Re: HiveContext standalone => without a Hive metastore

Posted by Michael Segel <ms...@hotmail.com>.

Going from memory… Derby is/was Cloudscape which IBM acquired from Informix who bought the company way back when.  (Since IBM released it under Apache licensing, Sun Microsystems took it and created JavaDB…) 

I believe that there is a networking function so that you can either bring it up in stand alone mode or networking mode that allows simultaneous network connections (multi-user). 

If not you can always go MySQL.

HTH

> On May 26, 2016, at 1:36 PM, Mich Talebzadeh <mi...@gmail.com> wrote:
> 
> Well make sure than you set up a reasonable RDBMS as metastore. Ours is Oracle but you can get away with others. Check the supported list in
> 
> hduser@rhes564:: :/usr/lib/hive/scripts/metastore/upgrade> ltr
> total 40
> drwxr-xr-x 2 hduser hadoop 4096 Feb 21 23:48 postgres
> drwxr-xr-x 2 hduser hadoop 4096 Feb 21 23:48 mysql
> drwxr-xr-x 2 hduser hadoop 4096 Feb 21 23:48 mssql
> drwxr-xr-x 2 hduser hadoop 4096 Feb 21 23:48 derby
> drwxr-xr-x 3 hduser hadoop 4096 May 20 18:44 oracle
> 
> you have few good ones in the list.  In general the base tables (without transactional support) are around 55  (Hive 2) and don't take much space (depending on the volume of tables). I attached a E-R diagram.

◆ Problems to solve ◆
(A) Name every directory shown in the file listing in the Hive metastore thread.
(B) Please write what comes next in the Hive metastore thread, starting after its last sentence.
The lines that come after the Hive metastore thread have no connection to it.

◆ Stored data ◆

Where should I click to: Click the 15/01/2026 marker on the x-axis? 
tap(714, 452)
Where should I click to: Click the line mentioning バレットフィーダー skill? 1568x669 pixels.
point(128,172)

◆ Responses in order ◆
(A) postgres, mysql, mssql, derby, oracle

(B)
> 
> HTH
> 
> 
> 
> 
> Dr Mich Talebzadeh
>  
> LinkedIn  https://www.linkedin.com/profile/view?id=AAEAAAAWh2gBxianrbJd6zP6AcPCCdOABUrV8Pw <https://www.linkedin.com/profile/view?id=AAEAAAAWh2gBxianrbJd6zP6AcPCCdOABUrV8Pw>
>  
> http://talebzadehmich.wordpress.com <http://talebzadehmich.wordpress.com/>
>  
> 
> On 26 May 2016 at 19:09, Gerard Maas <gerard.maas@gmail.com <ma...@gmail.com>> wrote:
> Thanks a lot for the advice!. 
> 
> I found out why the standalone hiveContext would not work:  it was trying to deploy a derby db and the user had no rights to create the dir where there db is stored:
> 
> Caused by: java.sql.SQLException: Failed to create database 'metastore_db', see the next exception for details.
> 
>        at org.apache.derby.impl.jdbc.SQLExceptionFactory.getSQLException(Unknown Source)
> 
>        at org.apache.derby.impl.jdbc.SQLExceptionFactory40.wrapArgsForTransportAcrossDRDA(Unknown Source)
> 
>        ... 129 more
> 
> Caused by: java.sql.SQLException: Directory /usr/share/spark-notebook/metastore_db cannot be created.
> 
> 
> 
> Now, the new issue is that we can't start more than 1 context at the same time. I think we will need to setup a proper metastore.
> 
> 
> 
> -kind regards, Gerard.
> 
> 
> 
> 
> 
> On Thu, May 26, 2016 at 3:06 PM, Mich Talebzadeh <mich.talebzadeh@gmail.com <ma...@gmail.com>> wrote:
> To use HiveContext witch is basically an sql api within Spark without proper hive set up does not make sense. It is a super set of Spark SQLContext
> 
> In addition simple things like registerTempTable may not work.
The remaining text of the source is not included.